There are also natural remedies such as kava kava and valerian root. Not sure how much they help since I haven't tried them.. I'm sure some other members will chime in on other solutions..

Best of luck


----------



## Bacon (Jul 4, 2010)

Yes stimulant crashes are bad. a Benzo + A Z drug for sleep helps greatly.


----------



## UltraShy (Nov 8, 2003)

I don't get sleepy when dextroamphetamine wear off, but then stimulants don't wake me up to start with. They produce a calm & happy feeling, but they sure won't keep me awake at all.

When stimulants wear off I just get hungry & grumpy. Then it's time to eat & drink wine.

As for the Z-drugs, they suck. Ambien & Lunesta are entirely useless as sleeping pills to me. If they were not labeled as sleeping pills I'd be unable to differentiate them from placebo.


----------



## tea111red (Nov 8, 2005)

I've tried many different things and not much seems to ease the crash. What has helped some is taking it on an empty stomach, taking it w/ a benzo, and avoiding triggers that will normally make the crash worse. I've read some people say that taking magnesium can help ease the crash, but it never worked for me.


----------



## BearFan (Mar 22, 2008)

The Adderall XR, Dexedrine XR, or even Vyvanse, have much less crash effects associated with them.


----------



## crayzyMed (Nov 2, 2006)

I find curcumin and memantine help alot.


----------



## beaches09 (Feb 1, 2009)

Taking Adderall with an SSRI prevented the crash for me.


----------



## ThirdEyeGrind (Feb 7, 2006)

thespider said:


> You know that sleepy and downed mood feeling you get after the adderall wears off. What do you do to combat this?
> 
> Sleeping it off, eating full meals, and taking my usual supplements (5htp and b6) isnt doing much for me right now.

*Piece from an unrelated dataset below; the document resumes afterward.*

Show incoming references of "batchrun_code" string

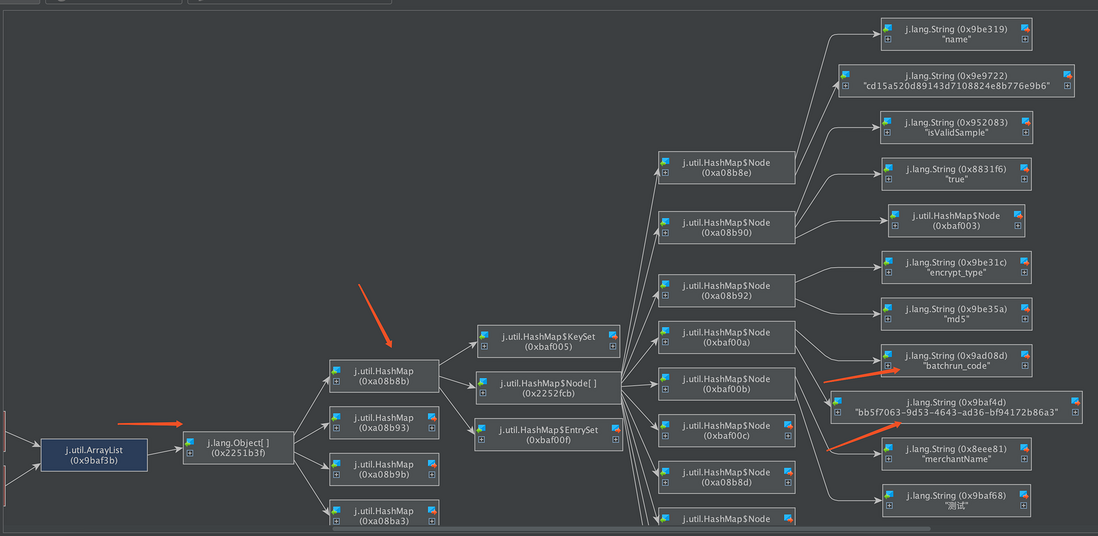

Definitely take some benzos if you can. Also, eat a big meal.


----------



## hanzsolo (Jan 2, 2011)

crayzyMed said:


> I find curcumin and memantine help alot.


Hey crayzy,

How does curcumin help ??


----------



## dudinator (Mar 10, 2011)

If I remember correctly, Curcumin theoretically can help inhibit CREB in areas related to reward/motivation, which is one mechanism by which tolerance forms.

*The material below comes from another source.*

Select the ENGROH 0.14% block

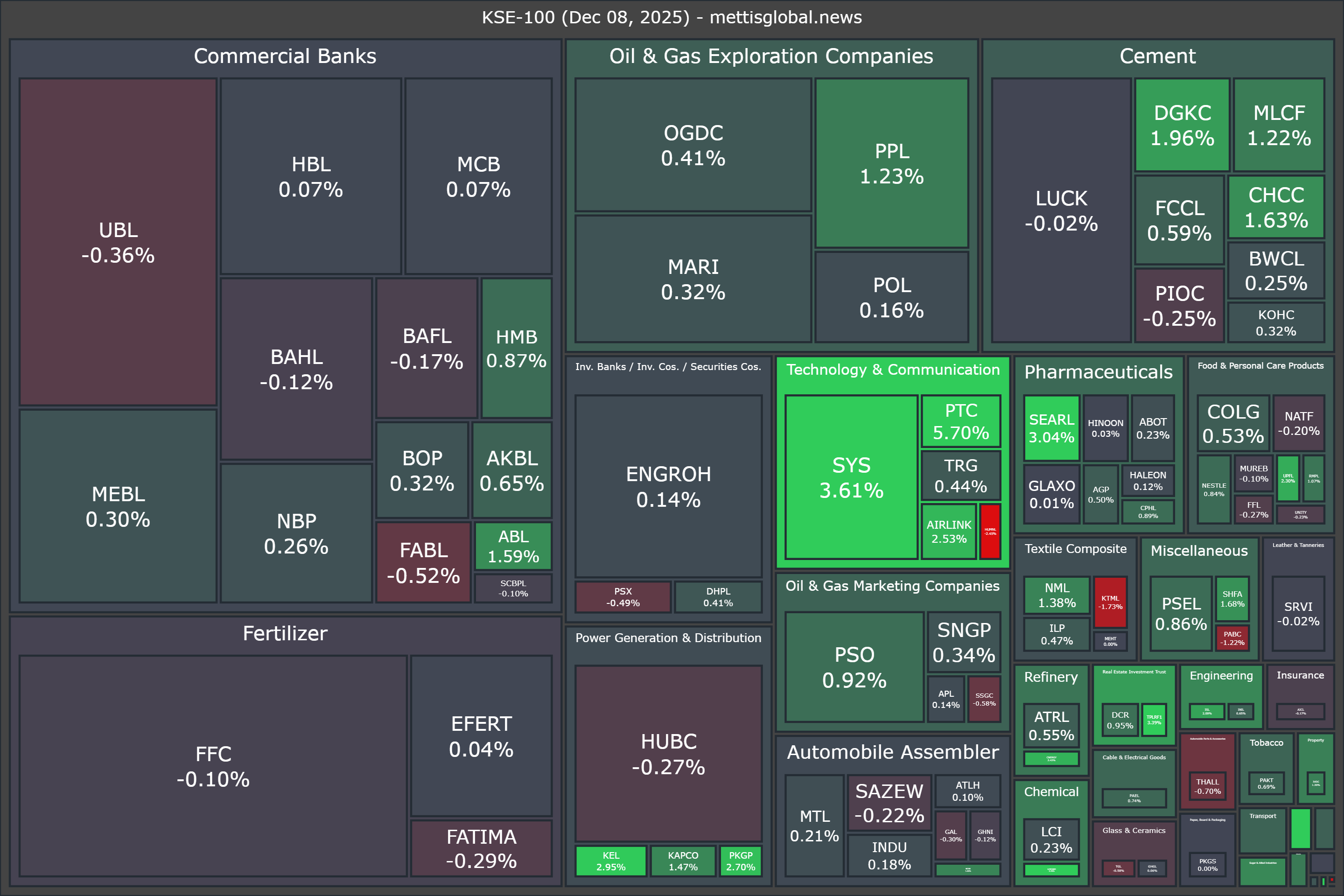coord(668,486)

Also, unless used strictly for ADD or for mild SAD in which its needed for the occasional large party, Amphetamine is worthless for long term SAD reliefs unless augmented by some sort of NMDA antagonist or some other tolerance prevention plan.


----------



## Noca (Jun 24, 2005)

crayzyMed said:


> I find curcumin and memantine help alot.

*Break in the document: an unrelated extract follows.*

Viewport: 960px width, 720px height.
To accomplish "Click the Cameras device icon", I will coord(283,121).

Curcumin 400mg dose gives me a nice massive headache/migraine as well as chest pains, no thanks!


----------



## euphoria (Jan 21, 2009)

Curcumin, memantine, opiates/benzos/GHB used for the crash and sleeping. And I noticed amisulpride taken with stimulants makes them less crashy, and boosts the effects a bit. SSRIs make stims more smooth in general.


----------



## crayzyMed (Nov 2, 2006)

dudinator said:


> If I remember correctly, Curcumin theoretically can help inhibit CREB in areas related to reward/motivation, which is one mechanism by which tolerance forms.
> 
> Also, unless used strictly for ADD or for mild SAD in which its needed for the occasional large party, Amphetamine is worthless for long term SAD reliefs unless augmented by some sort of NMDA antagonist or some other tolerance prevention plan.


Indeed, and its just good ****.


----------